┌────────

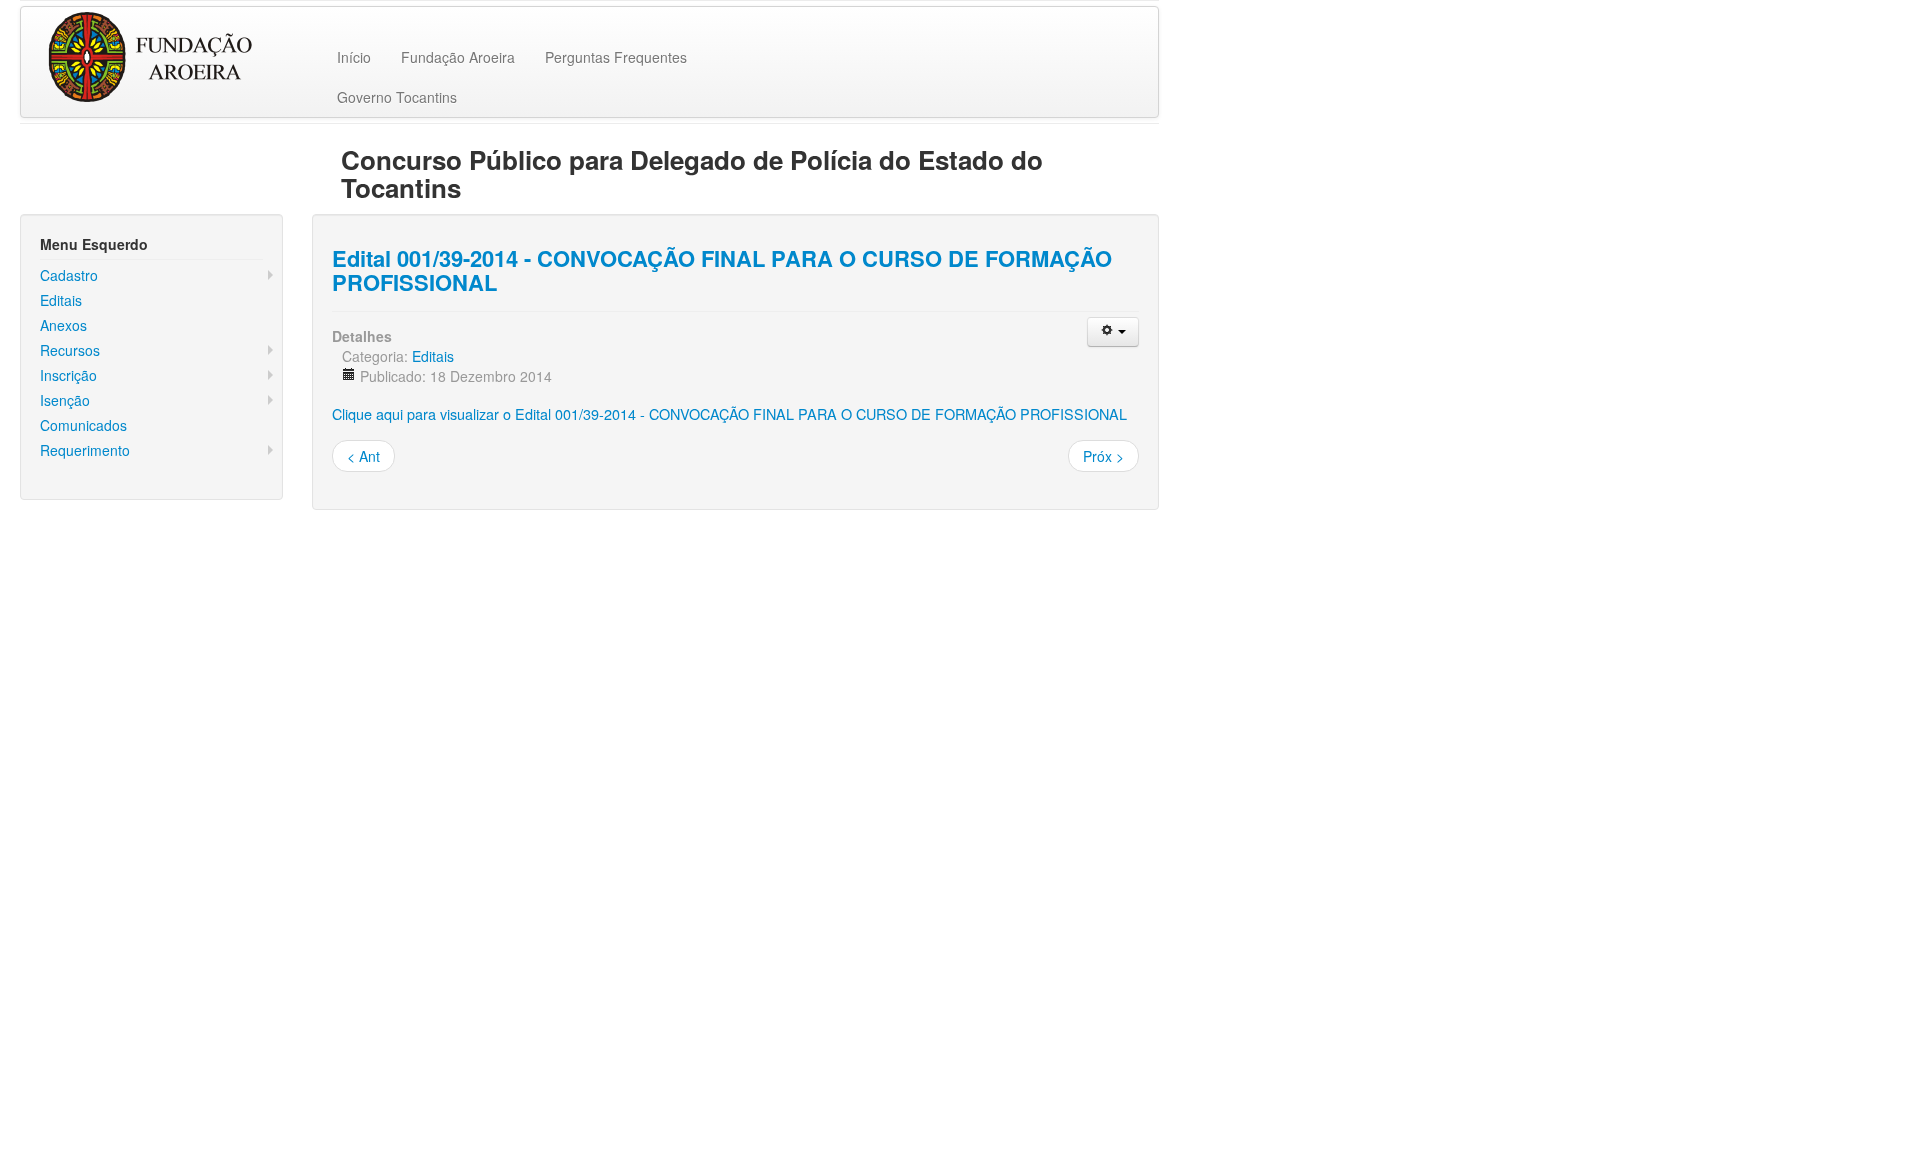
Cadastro (69, 275)
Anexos (63, 325)
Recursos (70, 350)
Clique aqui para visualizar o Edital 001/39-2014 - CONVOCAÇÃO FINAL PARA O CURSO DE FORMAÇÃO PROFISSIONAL (729, 413)
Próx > (1103, 456)
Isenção (65, 400)
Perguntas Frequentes (616, 57)
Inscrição (68, 375)
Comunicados (83, 425)
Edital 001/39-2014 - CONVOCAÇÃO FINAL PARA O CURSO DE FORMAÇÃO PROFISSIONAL (722, 270)
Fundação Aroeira (458, 57)
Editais (61, 300)
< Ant (363, 456)
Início (354, 57)
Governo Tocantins (397, 97)
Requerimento (85, 450)
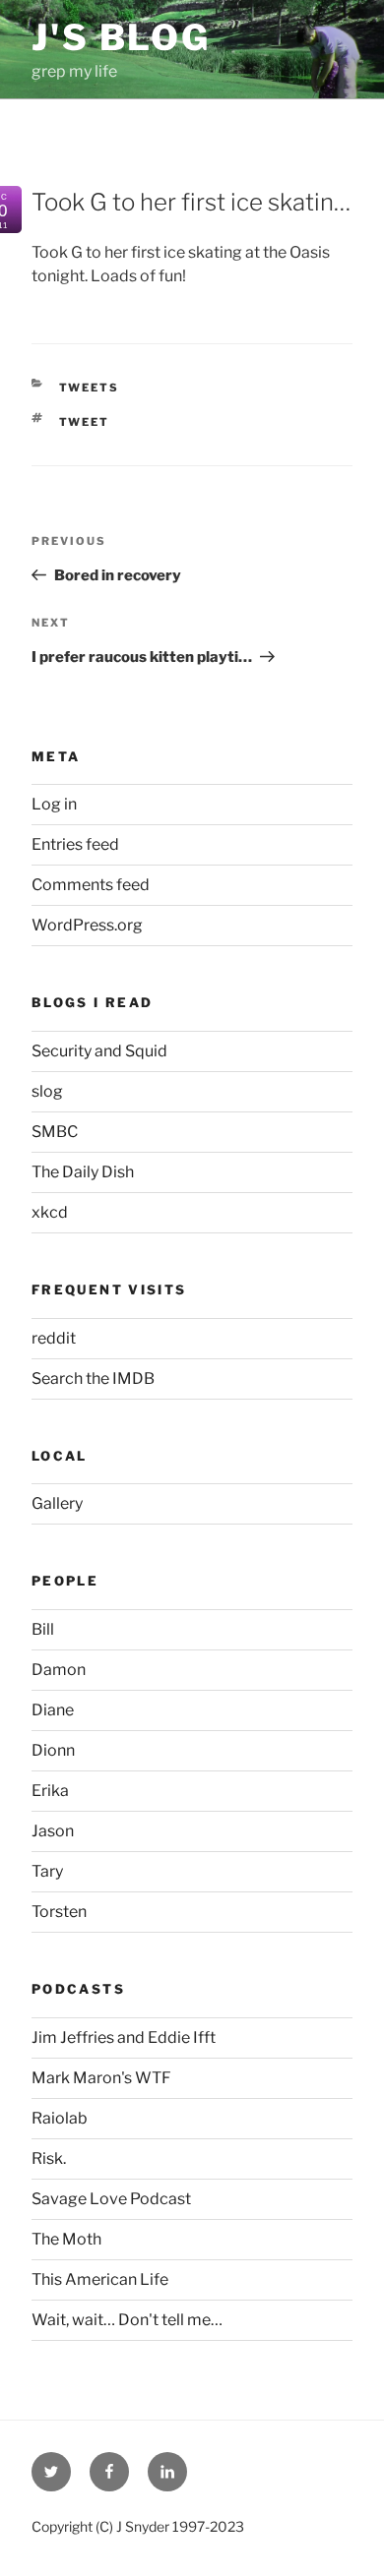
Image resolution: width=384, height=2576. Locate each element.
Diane (53, 1710)
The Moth (66, 2239)
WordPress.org (87, 925)
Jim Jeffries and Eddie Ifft (124, 2037)
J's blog (121, 37)
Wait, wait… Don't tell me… (127, 2319)
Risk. (49, 2158)
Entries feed (75, 844)
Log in (54, 804)
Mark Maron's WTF (101, 2077)
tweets (89, 387)
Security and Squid (99, 1051)
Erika (50, 1790)
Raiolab (60, 2118)
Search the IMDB (93, 1378)
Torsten (59, 1911)
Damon (59, 1669)
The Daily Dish (83, 1172)
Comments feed (91, 884)
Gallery (57, 1503)
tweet (84, 422)
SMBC (55, 1131)
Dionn (53, 1750)
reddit (54, 1338)
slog (47, 1091)
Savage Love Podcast (111, 2198)
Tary (47, 1871)
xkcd (50, 1212)
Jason (53, 1831)
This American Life (100, 2279)
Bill (43, 1629)
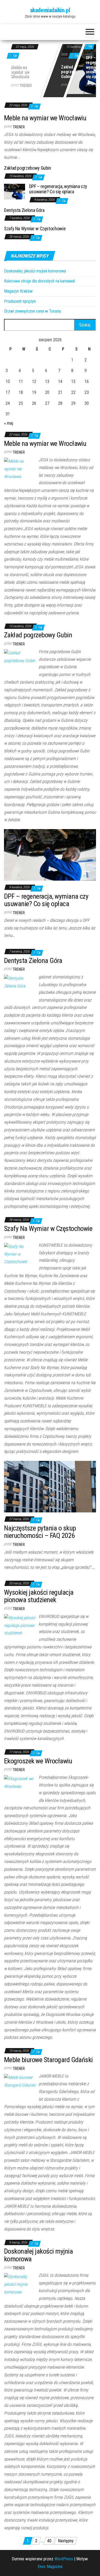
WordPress (63, 2558)
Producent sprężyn (20, 301)
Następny (66, 2540)
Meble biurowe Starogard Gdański (48, 2060)
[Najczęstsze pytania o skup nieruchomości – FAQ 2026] (50, 1486)
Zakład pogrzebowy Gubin (72, 72)
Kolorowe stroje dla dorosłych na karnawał (39, 281)
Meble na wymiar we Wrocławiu (20, 72)
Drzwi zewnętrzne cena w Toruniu (32, 311)
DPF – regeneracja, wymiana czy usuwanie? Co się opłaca (58, 189)
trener (25, 85)
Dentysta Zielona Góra (24, 210)
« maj (8, 423)
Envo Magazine (50, 2566)
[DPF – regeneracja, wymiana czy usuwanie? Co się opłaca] (14, 191)
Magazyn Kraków (18, 291)
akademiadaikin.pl (50, 10)
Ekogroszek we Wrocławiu (38, 1761)
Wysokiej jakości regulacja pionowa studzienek (38, 1596)
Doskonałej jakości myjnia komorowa (35, 271)
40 (49, 2540)
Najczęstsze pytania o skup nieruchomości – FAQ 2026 (40, 1532)
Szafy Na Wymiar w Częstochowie (35, 228)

└────────

■ YOUR OBJECTIVE: Reproduce each entry precisely; the pictures stay out.

■ YOUR SOLUTION:
Cadastro (69, 275)
Anexos (63, 325)
Recursos (70, 350)
Clique aqui para visualizar o Edital 001/39-2014 - CONVOCAÇÃO FINAL PARA O CURSO DE FORMAÇÃO PROFISSIONAL (729, 413)
Próx > (1103, 456)
Isenção (65, 400)
Perguntas Frequentes (616, 57)
Inscrição (68, 375)
Comunicados (83, 425)
Edital 001/39-2014 - CONVOCAÇÃO FINAL PARA O CURSO DE FORMAÇÃO PROFISSIONAL (722, 270)
Fundação Aroeira (458, 57)
Editais (61, 300)
< Ant (363, 456)
Início (354, 57)
Governo Tocantins (397, 97)
Requerimento (85, 450)
Image resolution: width=384, height=2576. Locate each element.
Diane (53, 1710)
The Moth (66, 2239)
WordPress.org (87, 925)
Jim Jeffries and Eddie Ifft (124, 2037)
J's blog (121, 37)
Wait, wait… Don't tell me… (127, 2319)
Risk. (49, 2158)
Entries feed (75, 844)
Log in (54, 804)
Mark Maron's WTF (101, 2077)
tweets (89, 387)
Security and Squid (99, 1051)
Erika (50, 1790)
Raiolab (60, 2118)
Search the IMDB (93, 1378)
Torsten (59, 1911)
Damon (59, 1669)
The Daily Dish (83, 1172)
Comments feed (91, 884)
Gallery (57, 1503)
tweet (84, 422)
SMBC (55, 1131)
Dionn (53, 1750)
reddit (54, 1338)
slog (47, 1091)
Savage Love Podcast (111, 2198)
Tary (47, 1871)
xkcd (50, 1212)
Jason (53, 1831)
This American Life (100, 2279)
Bill (43, 1629)
WordPress (63, 2558)
Producent sprężyn (20, 301)
Następny (66, 2540)
Meble biurowe Starogard Gdański (48, 2060)
[Najczęstsze pytania o skup nieruchomości – FAQ 2026] (50, 1486)
Zakład pogrzebowy Gubin (72, 72)
Kolorowe stroje dla dorosłych na karnawał (39, 281)
Meble na wymiar we Wrocławiu (20, 72)
Drzwi zewnętrzne cena w Toruniu (32, 311)
DPF – regeneracja, wymiana czy usuwanie? Co się opłaca (58, 189)
trener (25, 85)
Dentysta Zielona Góra (24, 210)
« maj (8, 423)
Envo Magazine (50, 2566)
[DPF – regeneracja, wymiana czy usuwanie? Co się opłaca] (14, 191)
Magazyn Kraków (18, 291)
akademiadaikin.pl (50, 10)
Ekogroszek we Wrocławiu (38, 1761)
Wysokiej jakości regulacja pionowa studzienek (38, 1596)
Doskonałej jakości myjnia komorowa (35, 271)
40 (49, 2540)
Najczęstsze pytania o skup nieruchomości – FAQ 2026 (40, 1532)
Szafy Na Wymiar w Częstochowie (35, 228)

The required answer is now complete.